In the intricate landscape of clinical development, proving the efficacy of medical interventions based on clinical outcome assessments (COAs) has long stood out as a complex and costly task. These assessments, vital for gauging the success of new treatments, have been a cornerstone of the research process for decades. Yet, the lack of significant evolution since their inception raises questions about their dependability in today’s demanding development landscape, which has seen a steady decline in drug success rates.
Introducing hybrid and remote research designs and the growing recognition of patient-centric approaches in R&D decision-making and regulatory approvals have heightened the demand for precise and reliable measurement techniques that seamlessly integrate into patients’ daily routines.

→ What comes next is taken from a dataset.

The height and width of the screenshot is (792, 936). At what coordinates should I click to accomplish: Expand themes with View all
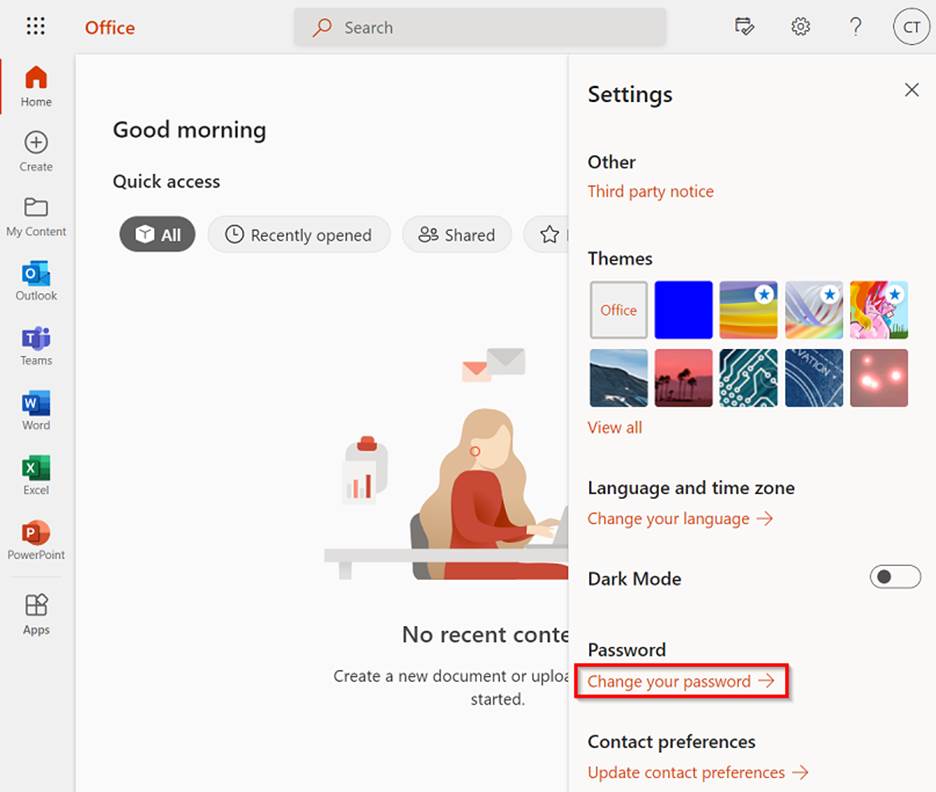click(614, 428)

Pharmaceutical companies are increasingly interested in exploring the benefits and feasibility of incorporating digital health technologies (DHTs), such as wearable devices, into their research initiatives. This strategic shift promises to obtain more meaningful, objective data that authentically mirrors a patient’s real-life experiences.
Adoption of Wearable Endpoints
The use of wearable DHTs, such as actigraphy, in clinical research programs has increased steadily since 2014 (Figure 1). Overall, approximately 2.2% of clinical trials in high-income countries have incorporated wearables since the start of 2020.1
Adoption is highest in development programs that struggle to assess ‘function in daily life’ for patients using traditional COAs, such as neurology, pulmonology, cardiology, and rheumatology.
Advantages of Wearable DHTs
Wearable devices bring more meaningful data collection and improved patient engagement to clinical trials, ultimately enhancing the efficiency of development programs. They support objective, continuous, and real-time data collection, reducing the reliance on patients’ self-reported information and enabling researchers to capture fluctuations and trends that may have been missed in sporadic measurements.
Wearables enable remote monitoring, thereby decreasing the necessity for frequent in-person site visits. Longitudinal data can be gathered over an extended period, offering a better grasp of an individual’s condition and the effectiveness of treatment.
These wearables can also capture diverse data, encompassing physiological, movement, and sleep metrics. This can provide a more profound understanding of the multifaceted factors influencing a patient’s health, which may change in response to a new treatment.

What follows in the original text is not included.